Sebagai seorang penulis opini, saya tidak berniat membela tindakan Ucup. Saya cuma ingin melihat secara lebih objektif, apa yang sebenarnya terjadi di Industri film kita. Sesuatu yang seringkali tersembunyi dari mata orang umum: sebuah kekerasan sistemik yang mendominasi produksi film kita.

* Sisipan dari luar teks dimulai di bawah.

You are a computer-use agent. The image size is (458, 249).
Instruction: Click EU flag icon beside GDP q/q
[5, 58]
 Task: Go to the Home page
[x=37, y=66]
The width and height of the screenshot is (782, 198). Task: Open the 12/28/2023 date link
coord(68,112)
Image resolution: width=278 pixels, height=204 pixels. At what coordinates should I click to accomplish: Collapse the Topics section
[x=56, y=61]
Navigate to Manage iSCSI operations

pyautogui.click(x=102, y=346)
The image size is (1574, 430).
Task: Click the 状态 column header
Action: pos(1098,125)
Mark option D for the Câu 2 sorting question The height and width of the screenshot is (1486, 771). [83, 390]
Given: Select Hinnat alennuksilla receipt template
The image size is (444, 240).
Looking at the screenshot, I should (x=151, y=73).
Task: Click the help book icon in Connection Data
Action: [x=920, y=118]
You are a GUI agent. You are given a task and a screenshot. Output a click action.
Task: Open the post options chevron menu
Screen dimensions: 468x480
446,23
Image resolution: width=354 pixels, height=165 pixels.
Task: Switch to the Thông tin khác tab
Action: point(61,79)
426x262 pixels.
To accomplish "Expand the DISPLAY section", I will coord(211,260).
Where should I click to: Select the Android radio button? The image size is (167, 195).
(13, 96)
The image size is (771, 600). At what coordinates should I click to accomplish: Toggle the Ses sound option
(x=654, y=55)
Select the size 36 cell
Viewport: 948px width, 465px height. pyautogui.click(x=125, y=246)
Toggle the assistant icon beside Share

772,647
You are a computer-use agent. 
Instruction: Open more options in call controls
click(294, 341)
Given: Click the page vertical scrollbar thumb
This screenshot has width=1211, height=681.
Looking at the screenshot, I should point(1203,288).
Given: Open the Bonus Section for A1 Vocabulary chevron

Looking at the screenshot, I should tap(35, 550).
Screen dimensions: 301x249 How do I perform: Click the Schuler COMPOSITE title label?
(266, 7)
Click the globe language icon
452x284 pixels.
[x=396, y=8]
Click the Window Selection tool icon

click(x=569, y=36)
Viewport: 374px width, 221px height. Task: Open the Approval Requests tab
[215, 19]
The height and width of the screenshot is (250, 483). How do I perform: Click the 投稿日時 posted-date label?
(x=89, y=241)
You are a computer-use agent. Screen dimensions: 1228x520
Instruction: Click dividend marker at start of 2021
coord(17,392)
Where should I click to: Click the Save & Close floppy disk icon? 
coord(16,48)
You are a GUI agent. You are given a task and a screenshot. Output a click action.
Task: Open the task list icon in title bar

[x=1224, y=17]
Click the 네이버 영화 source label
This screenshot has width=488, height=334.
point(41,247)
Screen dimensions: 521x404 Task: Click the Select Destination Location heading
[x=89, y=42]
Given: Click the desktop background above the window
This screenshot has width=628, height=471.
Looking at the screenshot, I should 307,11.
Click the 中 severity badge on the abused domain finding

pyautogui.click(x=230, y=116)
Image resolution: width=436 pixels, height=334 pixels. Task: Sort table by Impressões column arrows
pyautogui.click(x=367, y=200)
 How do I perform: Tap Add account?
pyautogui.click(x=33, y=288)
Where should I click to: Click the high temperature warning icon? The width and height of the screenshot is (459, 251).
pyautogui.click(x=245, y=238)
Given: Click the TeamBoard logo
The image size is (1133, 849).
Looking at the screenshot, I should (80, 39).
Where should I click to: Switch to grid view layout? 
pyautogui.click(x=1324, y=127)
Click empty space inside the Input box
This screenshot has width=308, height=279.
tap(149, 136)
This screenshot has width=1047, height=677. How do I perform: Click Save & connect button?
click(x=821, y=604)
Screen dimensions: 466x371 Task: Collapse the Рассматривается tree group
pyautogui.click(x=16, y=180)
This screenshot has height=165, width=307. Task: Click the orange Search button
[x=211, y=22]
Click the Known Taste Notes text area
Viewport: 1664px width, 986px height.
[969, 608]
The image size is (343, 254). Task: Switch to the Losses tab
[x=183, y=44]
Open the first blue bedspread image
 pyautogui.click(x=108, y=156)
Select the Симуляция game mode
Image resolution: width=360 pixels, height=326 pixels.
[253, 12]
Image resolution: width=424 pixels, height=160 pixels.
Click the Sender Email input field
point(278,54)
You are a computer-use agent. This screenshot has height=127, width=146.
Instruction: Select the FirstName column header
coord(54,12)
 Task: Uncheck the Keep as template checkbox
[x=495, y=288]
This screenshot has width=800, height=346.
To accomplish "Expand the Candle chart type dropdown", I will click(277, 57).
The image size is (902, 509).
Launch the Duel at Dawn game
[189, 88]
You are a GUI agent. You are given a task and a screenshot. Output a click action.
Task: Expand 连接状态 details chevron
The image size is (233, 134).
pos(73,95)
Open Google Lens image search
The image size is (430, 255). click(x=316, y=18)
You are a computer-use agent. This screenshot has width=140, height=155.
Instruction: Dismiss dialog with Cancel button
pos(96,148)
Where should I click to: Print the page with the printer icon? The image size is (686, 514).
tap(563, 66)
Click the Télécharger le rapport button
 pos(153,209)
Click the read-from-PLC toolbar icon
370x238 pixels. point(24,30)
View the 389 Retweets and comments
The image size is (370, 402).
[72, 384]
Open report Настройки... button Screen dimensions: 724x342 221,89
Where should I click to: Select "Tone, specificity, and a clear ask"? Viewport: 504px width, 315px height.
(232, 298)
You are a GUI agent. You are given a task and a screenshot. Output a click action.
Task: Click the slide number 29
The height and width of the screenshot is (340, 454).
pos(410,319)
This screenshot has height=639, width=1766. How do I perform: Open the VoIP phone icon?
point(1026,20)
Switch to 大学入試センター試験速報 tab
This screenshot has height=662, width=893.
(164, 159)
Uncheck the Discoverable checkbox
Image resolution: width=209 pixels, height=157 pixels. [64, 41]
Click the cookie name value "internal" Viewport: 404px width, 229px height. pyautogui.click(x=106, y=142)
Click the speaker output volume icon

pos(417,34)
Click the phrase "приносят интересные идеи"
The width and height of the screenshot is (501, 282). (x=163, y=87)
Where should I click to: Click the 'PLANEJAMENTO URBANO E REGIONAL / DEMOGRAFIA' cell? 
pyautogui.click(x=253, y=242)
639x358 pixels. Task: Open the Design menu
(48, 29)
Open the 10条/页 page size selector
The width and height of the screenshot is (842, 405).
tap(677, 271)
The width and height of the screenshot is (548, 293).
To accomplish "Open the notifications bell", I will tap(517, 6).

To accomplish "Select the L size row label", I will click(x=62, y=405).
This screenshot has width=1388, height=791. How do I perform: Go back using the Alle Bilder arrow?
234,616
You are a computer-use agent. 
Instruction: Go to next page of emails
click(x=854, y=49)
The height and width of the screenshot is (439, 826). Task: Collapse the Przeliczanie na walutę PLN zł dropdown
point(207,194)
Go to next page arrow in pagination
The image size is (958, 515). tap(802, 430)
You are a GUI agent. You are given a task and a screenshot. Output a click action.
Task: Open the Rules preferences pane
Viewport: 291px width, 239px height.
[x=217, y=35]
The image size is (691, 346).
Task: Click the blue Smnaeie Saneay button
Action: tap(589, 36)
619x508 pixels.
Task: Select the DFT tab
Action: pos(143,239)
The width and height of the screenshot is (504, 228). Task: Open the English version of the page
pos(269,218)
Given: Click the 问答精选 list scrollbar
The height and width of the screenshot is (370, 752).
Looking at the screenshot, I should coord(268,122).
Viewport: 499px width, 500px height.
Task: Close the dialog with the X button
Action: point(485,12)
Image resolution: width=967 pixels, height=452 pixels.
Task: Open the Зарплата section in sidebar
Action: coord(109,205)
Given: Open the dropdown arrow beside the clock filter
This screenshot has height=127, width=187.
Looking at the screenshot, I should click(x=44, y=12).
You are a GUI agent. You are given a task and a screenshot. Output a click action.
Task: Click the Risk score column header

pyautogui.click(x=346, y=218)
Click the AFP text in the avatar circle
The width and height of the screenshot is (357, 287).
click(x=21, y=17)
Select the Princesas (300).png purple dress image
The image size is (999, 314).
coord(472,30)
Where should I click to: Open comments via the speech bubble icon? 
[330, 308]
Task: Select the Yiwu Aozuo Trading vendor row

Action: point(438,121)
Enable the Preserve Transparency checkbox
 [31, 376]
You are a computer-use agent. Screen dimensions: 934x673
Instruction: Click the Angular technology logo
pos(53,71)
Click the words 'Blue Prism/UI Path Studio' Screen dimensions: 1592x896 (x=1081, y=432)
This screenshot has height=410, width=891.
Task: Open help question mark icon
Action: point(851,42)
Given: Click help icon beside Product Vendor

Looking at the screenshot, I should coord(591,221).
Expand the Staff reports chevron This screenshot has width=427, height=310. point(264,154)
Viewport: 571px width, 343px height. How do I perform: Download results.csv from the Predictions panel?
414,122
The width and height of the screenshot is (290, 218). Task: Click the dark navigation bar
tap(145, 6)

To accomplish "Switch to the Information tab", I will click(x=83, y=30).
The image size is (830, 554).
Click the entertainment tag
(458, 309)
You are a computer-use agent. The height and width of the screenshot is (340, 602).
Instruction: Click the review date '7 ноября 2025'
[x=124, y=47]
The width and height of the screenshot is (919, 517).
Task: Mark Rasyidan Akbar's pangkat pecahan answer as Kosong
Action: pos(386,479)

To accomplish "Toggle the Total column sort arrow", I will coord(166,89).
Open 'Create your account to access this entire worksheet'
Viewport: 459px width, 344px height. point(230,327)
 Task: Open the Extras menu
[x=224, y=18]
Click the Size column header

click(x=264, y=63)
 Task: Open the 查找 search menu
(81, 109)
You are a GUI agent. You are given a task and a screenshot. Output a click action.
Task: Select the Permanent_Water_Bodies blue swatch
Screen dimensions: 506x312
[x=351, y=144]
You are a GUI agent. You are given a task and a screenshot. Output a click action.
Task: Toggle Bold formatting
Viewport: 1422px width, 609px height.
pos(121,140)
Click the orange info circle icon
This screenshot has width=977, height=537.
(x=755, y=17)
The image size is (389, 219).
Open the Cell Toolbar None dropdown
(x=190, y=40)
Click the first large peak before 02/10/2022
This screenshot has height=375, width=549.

Kekerasan sistemik artinya kekerasan berbasis cara kerja sebuah struktur. Ia ada karena dalam konteks kurang uang, kurang waktu dan kurang perhitungan, untuk membangun sebuah sebuah hierarki struktur (baca: produksi film), diciptakanlah kekerasan dan opresi pada pekerja. Secara mudah, kekerasan sistemik ini terjadi karena film adalah sebuah karya kapital yang didalamnya terdapat relasi-relasi kuasa antara pemilik modal, pengambil kebijakan, dan kru. Klasik Marx lah, menyedihkan bicara teori ini hari gini.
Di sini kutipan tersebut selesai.